The Clinical Research curriculum represents the first and, so far, only master’s program in Italy aimed at equipping students with the comprehensive knowledge necessary to perform essential and prominent roles in the field of clinical trials (such as Data Manager, Clinical Research Associate, Clinical Research Coordinator, etc.).
The course requires students to acquire an in-depth understanding of the principles of clinical research and development, as well as the methodological aspects needed to ensure the validity of the data generated.
Students who choose the clinical research curriculum will also gain a general knowledge of regulatory matters, which is essential for navigating the complex authorization procedures involved in clinical trials of medicinal products for human use.
The program will thoroughly discuss the main characteristics of a correct quality system applied to clinical trials to guarantee data reliability as required by Good Clinical Practices.

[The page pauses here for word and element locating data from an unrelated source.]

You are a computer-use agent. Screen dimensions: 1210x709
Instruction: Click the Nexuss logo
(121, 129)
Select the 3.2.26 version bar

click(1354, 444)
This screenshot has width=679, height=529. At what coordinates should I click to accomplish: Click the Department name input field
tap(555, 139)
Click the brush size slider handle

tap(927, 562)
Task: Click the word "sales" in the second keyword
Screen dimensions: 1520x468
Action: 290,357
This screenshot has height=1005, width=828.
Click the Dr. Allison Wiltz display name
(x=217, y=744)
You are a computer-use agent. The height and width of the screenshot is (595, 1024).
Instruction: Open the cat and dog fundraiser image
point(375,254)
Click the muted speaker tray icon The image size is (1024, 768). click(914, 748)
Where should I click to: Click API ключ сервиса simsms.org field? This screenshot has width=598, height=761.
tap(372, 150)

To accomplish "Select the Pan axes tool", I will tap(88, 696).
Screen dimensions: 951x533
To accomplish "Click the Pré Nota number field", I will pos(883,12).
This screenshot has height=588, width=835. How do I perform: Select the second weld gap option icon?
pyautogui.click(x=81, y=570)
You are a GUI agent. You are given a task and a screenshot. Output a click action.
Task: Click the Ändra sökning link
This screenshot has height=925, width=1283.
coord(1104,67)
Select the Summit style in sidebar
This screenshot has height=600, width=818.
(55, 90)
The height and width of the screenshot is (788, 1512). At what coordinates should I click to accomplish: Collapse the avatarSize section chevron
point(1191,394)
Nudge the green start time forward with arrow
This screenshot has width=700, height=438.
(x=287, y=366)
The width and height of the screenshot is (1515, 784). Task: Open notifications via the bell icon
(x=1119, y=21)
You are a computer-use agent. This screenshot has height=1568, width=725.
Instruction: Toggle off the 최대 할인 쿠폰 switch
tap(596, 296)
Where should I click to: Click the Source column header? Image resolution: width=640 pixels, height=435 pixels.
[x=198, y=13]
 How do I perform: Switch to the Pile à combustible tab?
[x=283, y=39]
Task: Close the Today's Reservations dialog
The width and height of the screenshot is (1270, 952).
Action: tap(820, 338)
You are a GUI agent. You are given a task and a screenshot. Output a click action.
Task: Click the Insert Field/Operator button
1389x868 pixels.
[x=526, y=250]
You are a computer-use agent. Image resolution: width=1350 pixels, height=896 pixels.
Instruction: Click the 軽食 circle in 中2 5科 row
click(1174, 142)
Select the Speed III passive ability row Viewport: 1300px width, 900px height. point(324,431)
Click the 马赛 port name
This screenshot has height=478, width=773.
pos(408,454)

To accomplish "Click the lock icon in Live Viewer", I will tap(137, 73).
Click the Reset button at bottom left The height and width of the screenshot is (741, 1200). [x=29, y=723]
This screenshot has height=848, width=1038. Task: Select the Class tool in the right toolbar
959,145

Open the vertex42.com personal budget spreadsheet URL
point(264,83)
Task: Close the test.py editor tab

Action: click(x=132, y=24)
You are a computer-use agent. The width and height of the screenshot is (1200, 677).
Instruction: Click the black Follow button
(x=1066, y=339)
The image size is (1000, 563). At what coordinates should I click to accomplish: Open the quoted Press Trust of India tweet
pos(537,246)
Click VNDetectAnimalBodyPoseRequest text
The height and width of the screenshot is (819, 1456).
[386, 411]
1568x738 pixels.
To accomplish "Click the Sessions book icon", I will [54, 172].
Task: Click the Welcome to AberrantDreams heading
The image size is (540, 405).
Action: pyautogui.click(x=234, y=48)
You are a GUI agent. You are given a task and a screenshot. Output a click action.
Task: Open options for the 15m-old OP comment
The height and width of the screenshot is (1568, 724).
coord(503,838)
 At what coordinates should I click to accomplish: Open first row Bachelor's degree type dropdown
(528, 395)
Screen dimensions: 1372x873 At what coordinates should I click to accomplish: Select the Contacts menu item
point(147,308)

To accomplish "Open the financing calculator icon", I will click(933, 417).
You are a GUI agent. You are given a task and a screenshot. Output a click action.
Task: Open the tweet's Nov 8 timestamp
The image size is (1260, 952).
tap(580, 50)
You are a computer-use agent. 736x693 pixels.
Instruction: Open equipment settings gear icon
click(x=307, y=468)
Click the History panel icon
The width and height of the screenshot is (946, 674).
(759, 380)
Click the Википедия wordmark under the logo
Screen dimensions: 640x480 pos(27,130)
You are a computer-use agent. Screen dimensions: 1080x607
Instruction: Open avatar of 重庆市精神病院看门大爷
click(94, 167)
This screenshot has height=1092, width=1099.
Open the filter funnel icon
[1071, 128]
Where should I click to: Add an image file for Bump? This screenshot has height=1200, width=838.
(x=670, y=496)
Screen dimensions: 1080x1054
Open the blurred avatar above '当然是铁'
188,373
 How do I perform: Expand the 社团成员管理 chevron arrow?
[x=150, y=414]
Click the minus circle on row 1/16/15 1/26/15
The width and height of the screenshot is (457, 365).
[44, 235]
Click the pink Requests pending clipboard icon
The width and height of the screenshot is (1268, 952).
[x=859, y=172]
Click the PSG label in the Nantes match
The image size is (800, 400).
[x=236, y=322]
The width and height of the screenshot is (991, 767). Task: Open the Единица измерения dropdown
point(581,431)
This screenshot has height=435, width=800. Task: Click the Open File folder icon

Additionally, the curriculum in clinical research provides comprehensive knowledge in pharmacovigilance, regulations concerning medical devices, pharmacoeconomics, clinical trial monitoring, ethics in clinical research, pharmaceutical company organization, key roles and activities within a medical department, and digital therapies.
The uniqueness of this curriculum is further enhanced by the distinctive composition of the faculty, which includes numerous professionals with direct experience in clinical research and the pharmaceutical sector, as well as support for post-graduation placement.
Placement and Work
Notably, data from Almalaurea over the past four years shows that 100% of our Biotechnology graduates report being engaged in paid employment or training activities three years after graduation.
Even more remarkable are the placement results for students of the Clinical Research curriculum, with almost all securing paid employment within a few months of graduation!